WASHINGTON (Reuters) – President Donald Trump will meet with Apple Inc (AAPL.O) Chief Executive Officer Tim Cook on Wednesday, as the technology industry finds itself in the crosshairs of a U.S. trade spat with China, a manufacturing hub for the iPhone maker and other companies.

Apple CEO Tim Cook attends the annual session of China Development Forum (CDF) 2018 at the Diaoyutai State Guesthouse in Beijing, China March 26, 2018. REUTERS/Jason Lee

It was not clear what Trump and Cook planned to discuss, and representatives for Apple did not immediately respond to a request for comment. Representatives for the White House also did not immediately reply.

Apple and other hardware makers have deep ties with China, where they build most of their products for export around the world. Cook urged calm and called for more open trade after Trump announced he would impose tariffs on certain Chinese imports, and China retaliated with tariffs on U.S. imports.

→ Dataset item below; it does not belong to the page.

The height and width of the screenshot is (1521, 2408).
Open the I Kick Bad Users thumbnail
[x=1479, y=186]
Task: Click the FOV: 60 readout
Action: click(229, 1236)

U.S. President Donald Trump speaks during his Oval Office meeting with French President Emmanuel Macron (not pictured) following the official arrival ceremony for Macron at the White House in Washington, U.S., April 24, 2018. REUTERS/Kevin Lamarque

Trump has a tense relationship with the U.S. technology industry, based in Democratic strongholds such as California’s Silicon Valley and Seattle. He has clashed with the tech sector on a wide variety of issues including trade, immigration and the environment.

Cook, who attended Trump’s first state dinner at the White House on Tuesday night, has publicly objected to the president’s decision to end the Deferred Action for Childhood Arrivals, or DACA, and criticized the U.S. president’s comments after last year’s violence in Charlottesville, Virginia.

U.S. and Chinese officials have been working to resolve the feud between the world’s two largest economies.

Trump in March vowed to impose about $50 billion of U.S. tariffs on Chinese imports, prompting China to retaliate with tariffs on about $3 billion of U.S. imports. Trump then threatened $100 billion in additional levies.

To reach an additional $100 billion, a Reuters analysis found Washington may have to target cellphones, computers and other consumer goods, prompting price rises at Apple Stores and other U.S. retailers.

On Tuesday, however, Trump said there was “a very good chance” the two countries could reach a deal as a U.S. delegation prepared to head to China in a few days.